Sight-Reading Assessment Practices of Secondary Vocal Music Directors
The intent of this study was to investigate assessment practices of secondary vocal music directors. Research in this study sought to determine if secondary vocal music directors considered the following criteria when assessing the sight-reading abilities of their students: (1) the amount of time spent assessing students; (2) the assessment of musical elements; (3) consideration of conditions under which assessment occurs; and (4) use of various assessment types and tools.
Subjects of this study were secondary vocal music directors who are members of the Minnesota chapter of the American Choral Directors Association. Only teachers who directed choirs in grades six through twelve were asked to participate in the study. A link to Survey Monkey, an online survey design program, was sent to subjects through the executive director of Minnesota-ACDA. The survey was self-administered and anonymously submitted online by survey participants. The survey contained five sections, the first of which collected demographic information about each director. The remaining sections related to each of the criteria used by directors to assess student sight-reading abilities. Each question was presented in a forced-choice format, requiring participants to answer “always,” “often,” “almost never,” or “never.”
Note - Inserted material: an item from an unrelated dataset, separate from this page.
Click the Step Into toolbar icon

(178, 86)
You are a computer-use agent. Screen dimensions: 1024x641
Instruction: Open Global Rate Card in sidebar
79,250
Fifty-two surveys were completed online for this study. Survey results for each question are displayed in bar graphs in Chapter Four. Results indicate a strong desire by directors to employ authentic assessments when adjudicating student sight-reading. Although directors seem committed to teaching sight-reading, they appear less committed to regular assessment of student sight-reading abilities, especially if the questioned assessment methods were not viewed to be authentic. Many directors prefer to assess sight-reading during regular instruction through the use of teacher-created tests that contain criteria already known by their students. Very few of the participants employed a pre-existing sight-reading ability test or made use of recording technologies to document student work regarding sight-reading assessments. Survey results indicate that some directors do not assess student sight-reading at all, a choice which may be influenced by individual teaching circumstances and/or personal philosophies about assessment. The opinions of survey participants seem to parallel those of researchers who acknowledge the lack of pre-existing sight-reading assessment materials.